Among other water infrastructure programs, the spending bill released by the Senate would provide less funding than the House Interior-EPA spending bill, including:

  • $1.689 billion for the Clean Water State Revolving Fund, which is modestly less than the $1.752 provided in the House bill;
  • $26 million for Reducing Lead in Drinking Water grants, or about half as much as the House bill includes; and
  • $31.5 million for lead testing in schools and childcare centers, around $3 million less than the House bill would provide.

Of the $2.865 billion provided to the DW and CW SRF programs, the Senate measure would set aside more than $565 million for project earmarks. By comparison, the House-approved EPA spending bill included nearly $1 billion worth of drinking water and wastewater earmarks.

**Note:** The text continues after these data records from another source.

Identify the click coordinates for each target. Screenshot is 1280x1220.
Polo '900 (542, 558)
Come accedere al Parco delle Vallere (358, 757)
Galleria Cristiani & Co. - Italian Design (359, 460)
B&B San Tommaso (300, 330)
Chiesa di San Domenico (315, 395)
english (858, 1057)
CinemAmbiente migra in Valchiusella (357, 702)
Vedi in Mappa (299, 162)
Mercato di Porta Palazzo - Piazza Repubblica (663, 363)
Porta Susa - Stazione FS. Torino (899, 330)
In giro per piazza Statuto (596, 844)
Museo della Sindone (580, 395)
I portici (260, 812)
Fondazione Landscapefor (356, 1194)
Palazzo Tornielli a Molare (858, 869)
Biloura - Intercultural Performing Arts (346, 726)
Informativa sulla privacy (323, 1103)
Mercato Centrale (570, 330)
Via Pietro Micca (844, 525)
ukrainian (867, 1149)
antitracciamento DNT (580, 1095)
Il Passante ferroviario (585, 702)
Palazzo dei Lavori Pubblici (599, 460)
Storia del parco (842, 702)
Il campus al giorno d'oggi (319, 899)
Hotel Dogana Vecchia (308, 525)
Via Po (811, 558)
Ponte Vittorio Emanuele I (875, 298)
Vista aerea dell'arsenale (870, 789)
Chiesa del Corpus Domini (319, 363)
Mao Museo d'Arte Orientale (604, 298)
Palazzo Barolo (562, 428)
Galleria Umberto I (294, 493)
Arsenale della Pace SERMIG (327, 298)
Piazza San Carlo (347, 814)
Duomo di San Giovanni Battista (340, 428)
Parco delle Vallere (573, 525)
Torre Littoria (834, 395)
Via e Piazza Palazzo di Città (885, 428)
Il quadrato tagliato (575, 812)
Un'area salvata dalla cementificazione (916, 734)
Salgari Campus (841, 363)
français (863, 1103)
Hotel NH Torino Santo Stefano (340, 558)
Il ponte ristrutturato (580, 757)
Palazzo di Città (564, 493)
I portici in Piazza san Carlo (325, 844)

Like the House-passed bill, the Senate funding bill does not fund the president’s request of $25 million for a new grant program “to meet cybersecurity infrastructure needs within the water sector.” Also absent from the Senate bill is funding for EPA’s Midsize and Large Drinking Water System Infrastructure Resilience Program, which AMWA has long supported. In fact, while the House proposed a total of $65 million to fund the resilience program and nine other new programs authorized in the BIL, the Senate only would provide a total of $13 million for two of the new programs.

Outside of water infrastructure, the Senate bill would provide more modest increases in funding for promoting environmental justice and addressing PFAS. The Senate bill would award $180 million to environmental justice programs, which is less than the $301 million in the House bill. Similarly, the Senate bill provides no funding for scientific and regulatory work on PFAS compared to the $126 million included in the House bill.

The House and Senate will now begin negotiations to finalize FY23 programmatic funding levels for EPA and determine which projects will benefit from earmarks. While the 2023 fiscal year begins on Oct. 1, lawmakers are unlikely to finalize an omnibus spending bill before the end of the calendar year.